The Canopy: A Roof that Dances with the Wind


Every artist has a masterpiece; and every work of art its chance to be remembered for the emotions that it evokes.
The Stavros Niarchos Foundation Cultural Center has many masterpieces, but the most impressive one is definitely the Canopy: a huge roof that resembles a wing over the main building, dancing in the wind despite its 2 skins 10,000-square-metre surface and 3,500-tonne weight.

Renzo Piano’s idea was to have a solid element suspended over the building like a metaphysical frame. The result is a shell of two curved surfaces made of ferro-cement, a material much loved by Italian engineer Pier Luigi Nervi of the previous century but rarely used today because of the amount of work that it requires.
«The two surfaces that form the shell are supported by 30 very thin columns 30 centimeters each in diameter»,explains Gianni Botteon, the project manager from Salini Impregilo.«Inside the shell is a complex system of intertwined pipes and shock absorbers that holds the shell tightly closed and maintains its shape as a wing».
«Accepting the challenge to do this canopy as Renzo Piano had conceived it was what helped us win the tender for the project, which many had said was not doable»,he adds.

Technical skill, mastery of craft and perfectionist in every detail are the qualities required of workers in every square centimeter of the shell.
An enormous surface that resembles a football pitch, the shell is composed of 720 panels of ferro-cement, each one nearly seven meters by 3.5 meters in size. Every one of them has a particular curvature that makes it unique and requires that it be placed in a specific spot to form the canopy.
«In order to understand how to build the canopy we needed a year of research with a series of tests done on materials,” says Botteon. “It all began in a small workshop and then – once production started – we set up building covering 4,000 square meters on the construction site with two production lines. It took us six months to make all the panels, one by one, working delicately that at some moments recalled those workshops of the Renaissance. The result was unique in the world».

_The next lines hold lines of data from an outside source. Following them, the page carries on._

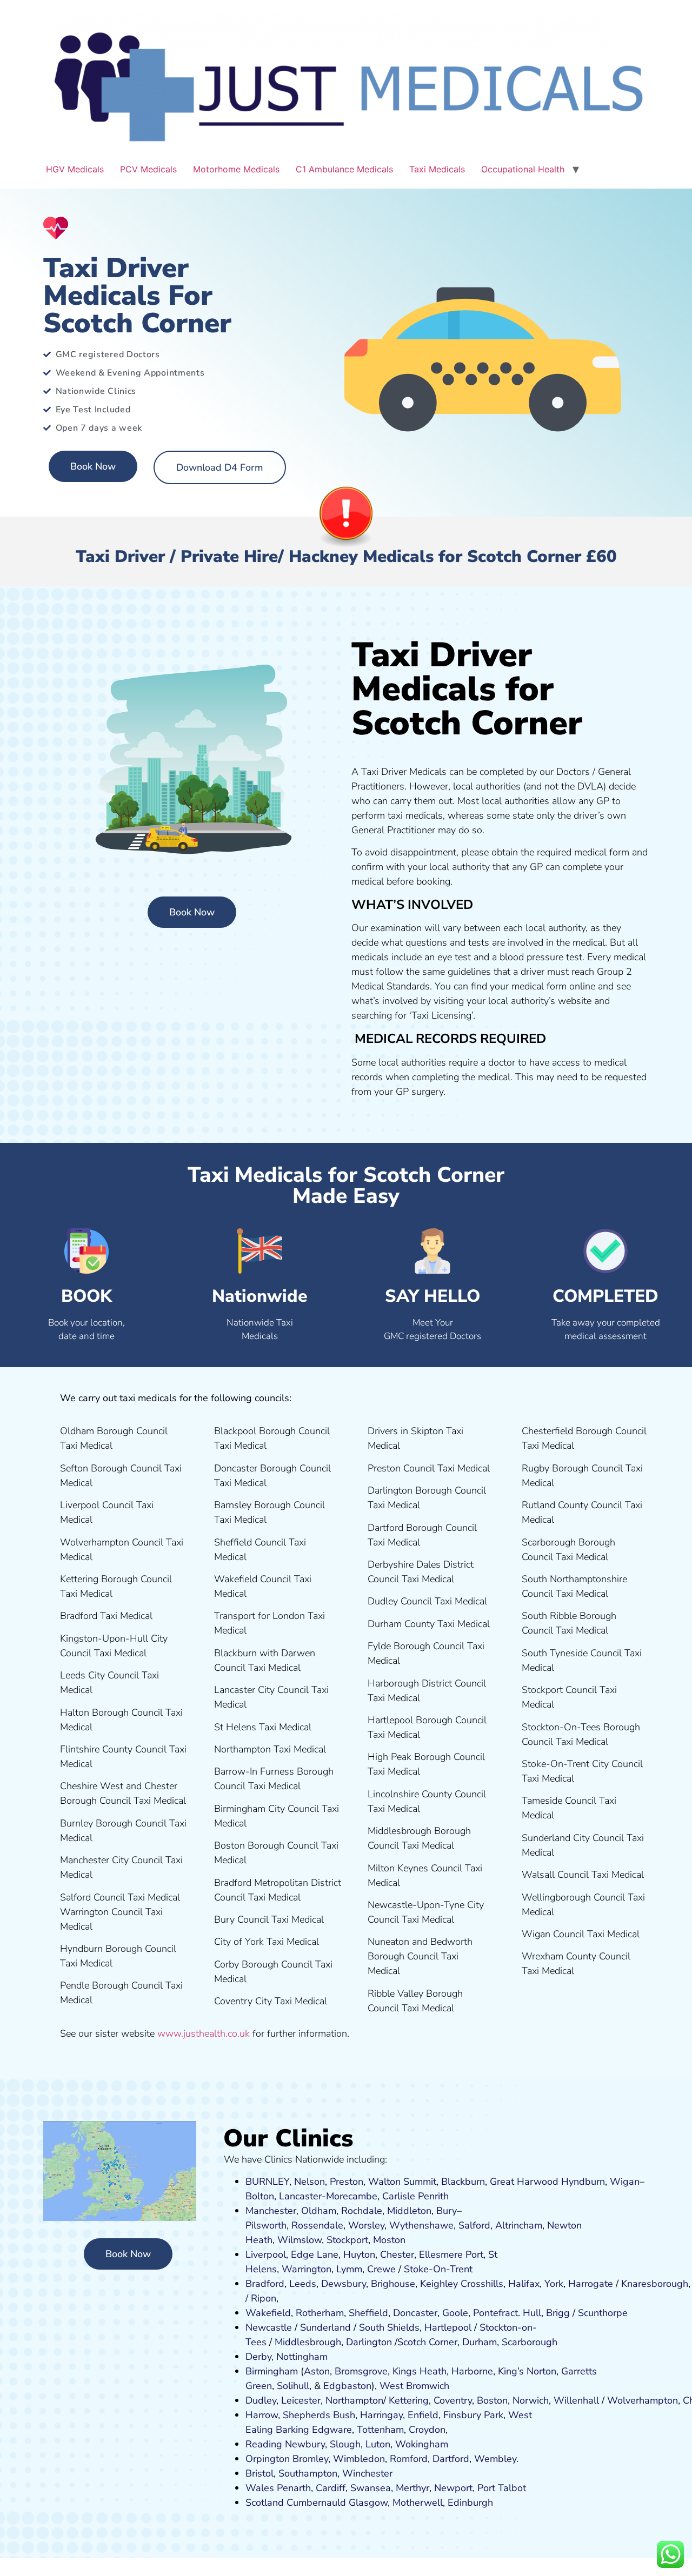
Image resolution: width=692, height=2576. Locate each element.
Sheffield (368, 2312)
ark (496, 2414)
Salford (474, 2225)
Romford (409, 2458)
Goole (455, 2312)
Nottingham (302, 2356)
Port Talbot (501, 2487)
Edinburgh (470, 2502)
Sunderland (325, 2327)
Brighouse (393, 2283)
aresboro (652, 2283)
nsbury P (470, 2414)
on (400, 2239)
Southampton (307, 2473)
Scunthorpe (603, 2312)
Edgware (332, 2429)
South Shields (389, 2327)
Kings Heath (419, 2371)
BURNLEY (267, 2181)
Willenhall (576, 2400)
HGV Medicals (75, 169)
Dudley (260, 2400)
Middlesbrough (308, 2342)
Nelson (309, 2181)
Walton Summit (402, 2181)
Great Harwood (524, 2181)
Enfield (423, 2414)
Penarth (294, 2487)
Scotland (264, 2502)
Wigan (625, 2181)
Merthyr (412, 2487)
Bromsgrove (361, 2371)
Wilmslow (299, 2239)
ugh (679, 2283)
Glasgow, (369, 2502)
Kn (627, 2283)
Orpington (267, 2458)
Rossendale (317, 2225)
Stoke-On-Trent (438, 2269)
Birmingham (271, 2371)
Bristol (259, 2473)
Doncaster (415, 2312)
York (553, 2283)
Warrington (306, 2269)
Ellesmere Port (451, 2254)
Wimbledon (359, 2458)
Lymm (349, 2269)
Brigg (558, 2312)
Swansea (370, 2487)
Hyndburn (583, 2181)
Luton (377, 2444)
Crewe (381, 2269)
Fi (447, 2414)
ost (388, 2239)
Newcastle (268, 2327)
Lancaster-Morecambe (328, 2196)
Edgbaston (346, 2385)
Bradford (264, 2283)
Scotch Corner (427, 2342)
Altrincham (518, 2225)
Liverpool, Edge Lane (291, 2254)
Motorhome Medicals (236, 169)
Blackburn (463, 2181)
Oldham (318, 2210)
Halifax (524, 2283)
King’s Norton (527, 2371)
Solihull (293, 2385)
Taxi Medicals (437, 169)
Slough (344, 2444)
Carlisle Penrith (415, 2196)
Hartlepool (447, 2327)
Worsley (366, 2225)
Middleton (409, 2210)
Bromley (310, 2458)
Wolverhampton (642, 2400)
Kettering (407, 2400)
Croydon (427, 2429)
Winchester (367, 2473)
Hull (532, 2312)
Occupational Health (522, 169)
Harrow (261, 2414)
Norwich (531, 2400)
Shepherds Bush (319, 2414)
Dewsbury (343, 2283)
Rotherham (320, 2312)
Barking (292, 2429)
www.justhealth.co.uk (203, 2033)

The Canopy: A Roof that Dances with the Wind

The uniqueness of each panel (often no more than 3.5 centimeters thick) required an incredible amount of work and the use of topographic instruments with which each panel was shaped and given geographic coordinates to be followed when fitted on the structure. Thanks to an identification system, each panel found its rightful place with absolute precision and a margin of error of no more than 2 millimeters. The work resembled that of a tailor. Such is how it was described on the construction site where some 300 people were hired to apply on each panel an eight-layer mesh.

«During one of his visits to the site, Renzo Piano saw the complexity of the construction and seemed incredulous of the craftsmanship shown in such an imposing work, which was bringing to life the artist’s vision»,says Botteon.
In September 2015, this “unique masterpiece” started to float in the air, moving in the wind as well as thermal forces.
Work then went towards finishing the bottom part of the shell, for which Renzo Piano said he wanted to see “shine like the hood of a Cadillac». This new challenge was eventually overcome thanks to workers who had come from shipyards, treating the surface so that it became white and shiny.

By contrast, the upper part of the shell would be covered with solar panels to allow the building to be energy self-sufficient under normal use conditions.
There was also the erecting of a mast 40 meters in height.
«The role of the mast is to give a sense of the wind, so it bends along a special curve under a certain pressure,” says Botteon. “It again gives the perception of movement».
It is another story within the story because the pole (40 centimeters in diameter at the base and only eight at the top) was built by a company in Genoa that makes masts for sail boats. After one year of designing - time needed to find the right materials and measurements to allow for the correct curvature -  the mast began to flex in the wind, indicating to everyone the location of the Center.